Grounded Temple members were accordingly forbidden from testing their own children for psychic abilities. To do so was to simply invite temptation. It was exactly what the Devil wanted them to do.
“The Devil? Surely, that’s a typo,” the clerk handling Mr. Cross’s application had inquired.
“No, that’s correct,” Mr. Cross had said.
“Capitalized?”
“Are you a Christian, sir?” Mr. Cross had asked, his voice growing quiet and his gaze becoming more intense.
The clerk had nodded.
“And as a Christian you capitalize God, don’t you?” Mr. Cross had asked.
The clerk had nodded again.
“In the Grounded Temple, we acknowledge the Devil as a real threat, sir. We take the Devil seriously. And we demonstrate that we take the Devil seriously that way. It is not a typo. There are no mistakes on this form,” Mr. Cross had said.

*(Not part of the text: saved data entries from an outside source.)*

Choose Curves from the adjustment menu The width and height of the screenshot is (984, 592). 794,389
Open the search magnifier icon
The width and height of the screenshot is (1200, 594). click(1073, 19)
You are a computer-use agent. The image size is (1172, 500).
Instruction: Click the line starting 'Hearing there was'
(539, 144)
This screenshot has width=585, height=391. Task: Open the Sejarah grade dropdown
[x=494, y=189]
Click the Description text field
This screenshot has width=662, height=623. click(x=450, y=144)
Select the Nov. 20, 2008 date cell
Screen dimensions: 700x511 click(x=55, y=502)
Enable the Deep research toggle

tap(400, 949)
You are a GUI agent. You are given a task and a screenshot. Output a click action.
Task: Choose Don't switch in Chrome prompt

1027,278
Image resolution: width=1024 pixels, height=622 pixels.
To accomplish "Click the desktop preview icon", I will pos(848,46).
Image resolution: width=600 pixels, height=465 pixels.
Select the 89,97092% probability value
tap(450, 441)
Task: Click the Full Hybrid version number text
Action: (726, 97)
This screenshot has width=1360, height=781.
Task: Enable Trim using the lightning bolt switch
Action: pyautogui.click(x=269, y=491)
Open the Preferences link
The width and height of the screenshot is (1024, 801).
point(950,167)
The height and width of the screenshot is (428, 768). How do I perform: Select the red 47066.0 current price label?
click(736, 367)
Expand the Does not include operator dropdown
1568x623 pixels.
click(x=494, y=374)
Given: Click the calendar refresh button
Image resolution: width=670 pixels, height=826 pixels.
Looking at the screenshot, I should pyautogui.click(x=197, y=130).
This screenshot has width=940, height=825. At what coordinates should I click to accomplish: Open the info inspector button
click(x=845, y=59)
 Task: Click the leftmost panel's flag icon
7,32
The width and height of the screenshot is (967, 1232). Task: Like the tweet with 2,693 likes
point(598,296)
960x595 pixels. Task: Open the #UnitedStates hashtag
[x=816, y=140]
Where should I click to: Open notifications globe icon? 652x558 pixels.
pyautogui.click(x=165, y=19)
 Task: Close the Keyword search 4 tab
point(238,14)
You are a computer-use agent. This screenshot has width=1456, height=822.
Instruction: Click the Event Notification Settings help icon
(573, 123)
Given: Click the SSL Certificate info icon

When Karen had been a little girl, her father Augustus had tried very hard to impress upon her the ideals of avoidance.
Whenever Karen was overwhelmed by the constant cacophony of other people’s emotions, Augustus Cross would simply look at his daughter and say, “Calm down.”
When she would ask him how, he would helpfully instruct her, “Just don’t think about it.”
And when she would scowl reflexively at this utterly useless advice, he’d snap at her. “You look like a monk with that giant hood over your face. Only your religion is self-pity. Honestly, Karen, you disappoint me. I had hoped any daughter of mine would be above petty teen angst.”
For someone who was so adamant that she needed to calm down, Karen mused, her father’s actions said something entirely different. He seemed hellbent on agitating her by sticking guilt daggers into her and twisting them.
Perhaps if it had been only him she would have survived her adolescence unscathed. However, he had a whole Temple behind him who seemed just as happy to oblige. There was an entire community ready and willing to reinforce his parenting choices.
It was through the Temple that Mr. Cross had met Karen’s stepmother Celia Banks, the first woman he’d dated since the morning Karen’s mother had left on a long drive and never came back.
Mr. Cross called his new bride “Sissy,” and despite Karen’s psychic abilities, even she wasn’t exactly sure whether it was out of affection or disdain.
But Karen knew one thing for sure: There wasn’t any of what she’d personally call love in this marriage. Commitment? Sure. Trust? Fine. But no affection – and certainly no passion.